*** GIVEN INFORMATION Section Begins ***

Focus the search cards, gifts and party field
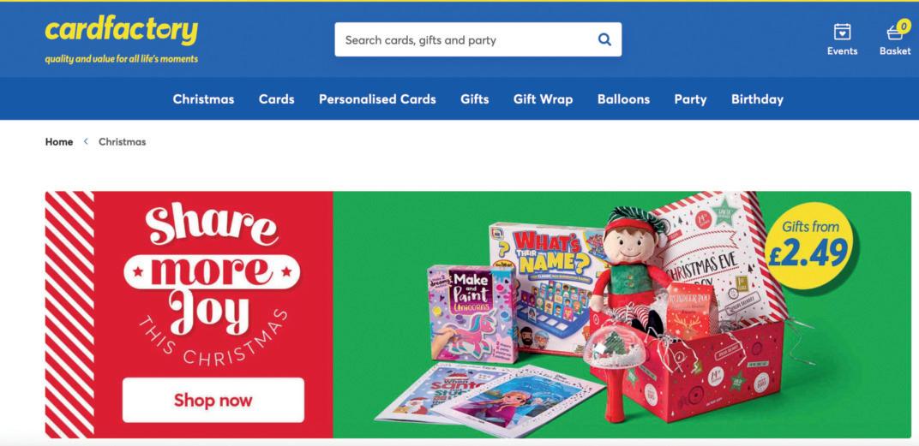Screen dimensions: 919x446 (478, 39)
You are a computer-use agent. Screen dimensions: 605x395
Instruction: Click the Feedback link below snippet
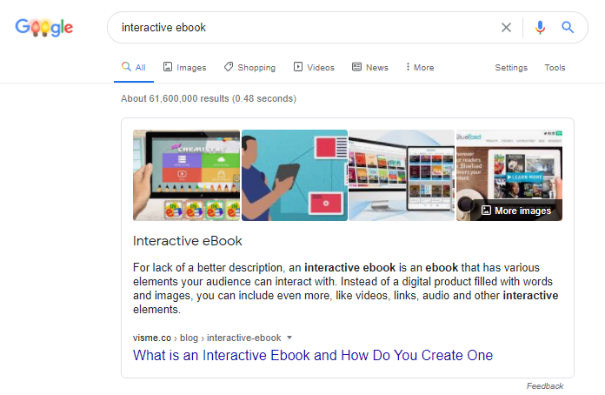pyautogui.click(x=545, y=385)
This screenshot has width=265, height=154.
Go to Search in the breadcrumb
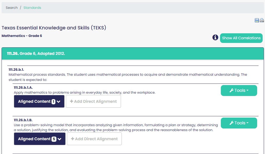(12, 8)
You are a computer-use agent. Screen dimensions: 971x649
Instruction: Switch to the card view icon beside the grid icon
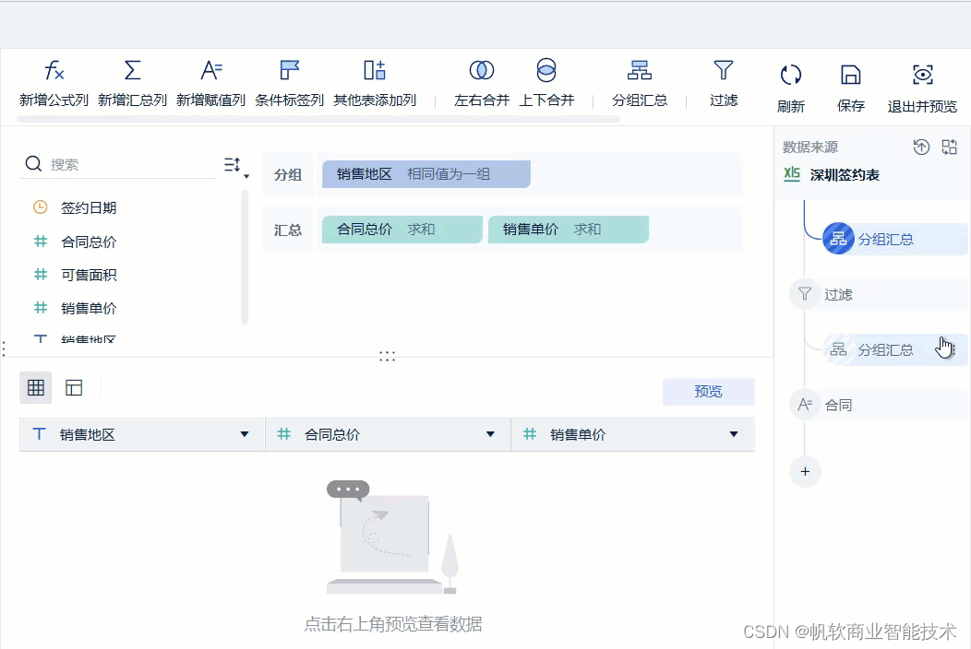pyautogui.click(x=74, y=387)
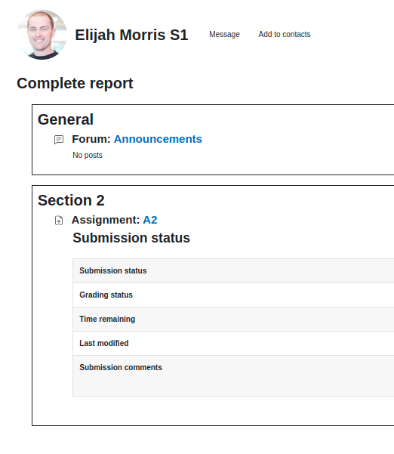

*** GIVEN INFORMATION Section Ends ***

* **WHAT YOU ARE ASKED TO DO**
Return all the data exactly, and keep the pictures out.

* **EXPECTED ANSWER**
Focus the search cards, gifts and party field
Screen dimensions: 919x446 (478, 39)
You are a computer-use agent. Screen dimensions: 605x395
Instruction: Click the Feedback link below snippet
pyautogui.click(x=545, y=385)
This screenshot has width=265, height=154.
Go to Search in the breadcrumb
(12, 8)
You are a computer-use agent. Screen dimensions: 971x649
Instruction: Switch to the card view icon beside the grid icon
pyautogui.click(x=74, y=387)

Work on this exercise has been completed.